<<<<
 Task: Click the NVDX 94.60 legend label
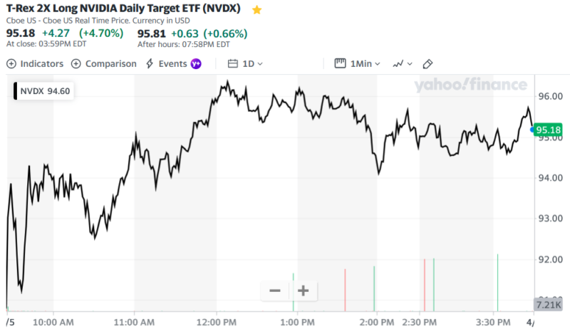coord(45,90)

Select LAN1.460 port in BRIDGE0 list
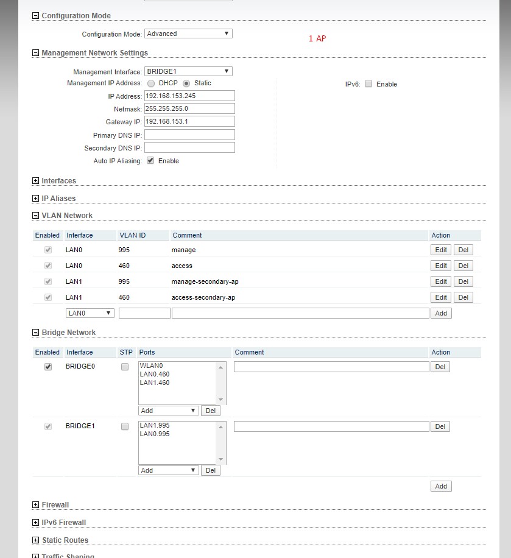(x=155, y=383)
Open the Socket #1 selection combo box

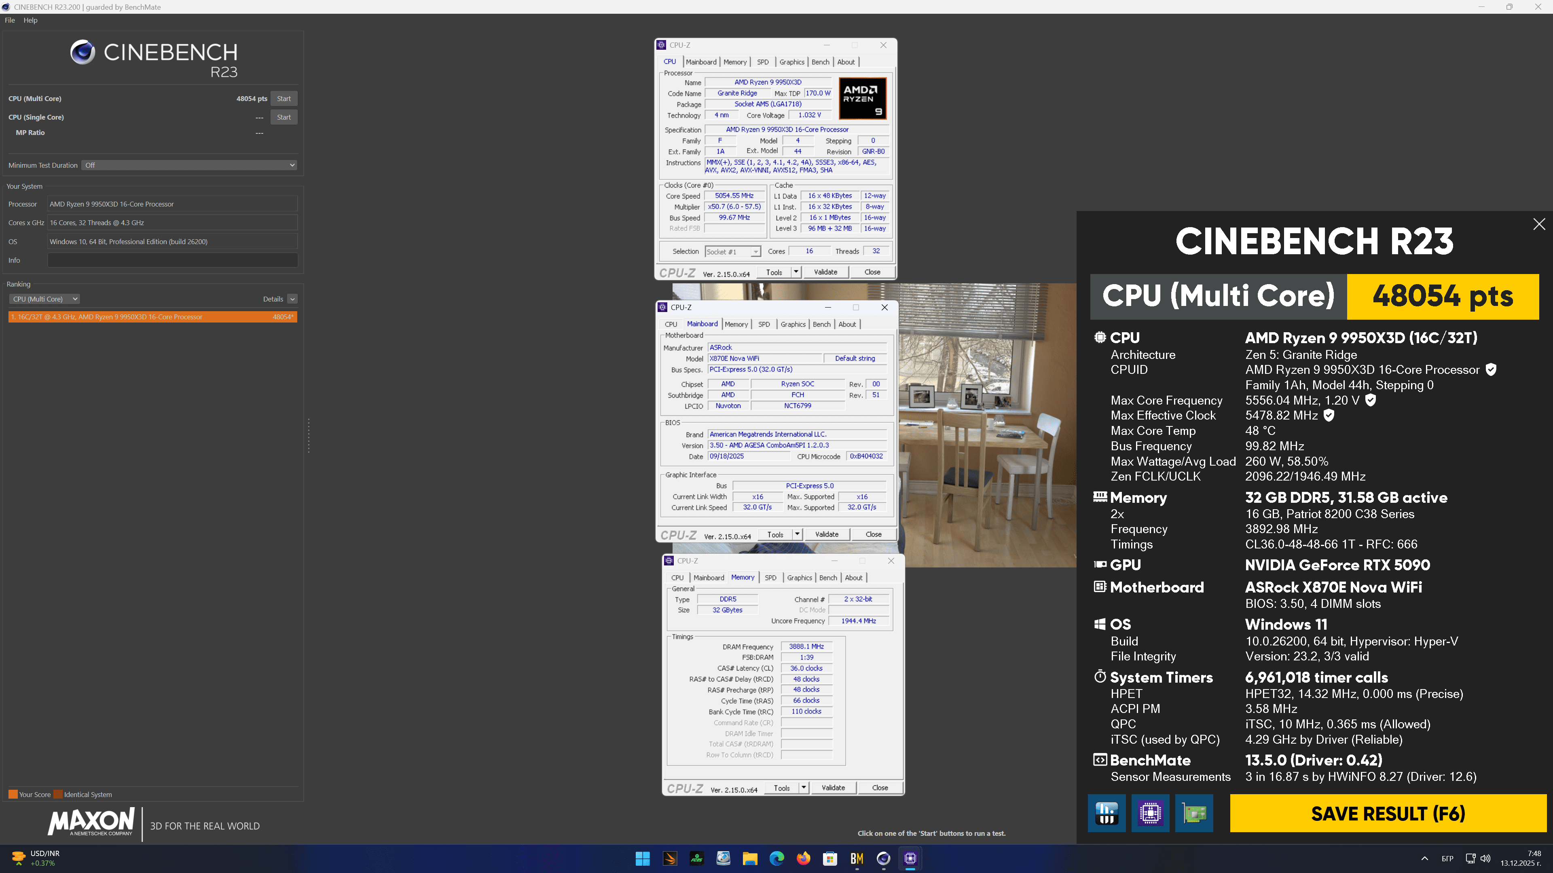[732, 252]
>>>>
— What you should do —
Please reproduce all three items above word for word, leaving the pictures out.

— Solution to this exercise —
 Task: Click the NVDX 94.60 legend label
coord(45,90)

Select LAN1.460 port in BRIDGE0 list
(x=155, y=383)
Open the Socket #1 selection combo box

[732, 252]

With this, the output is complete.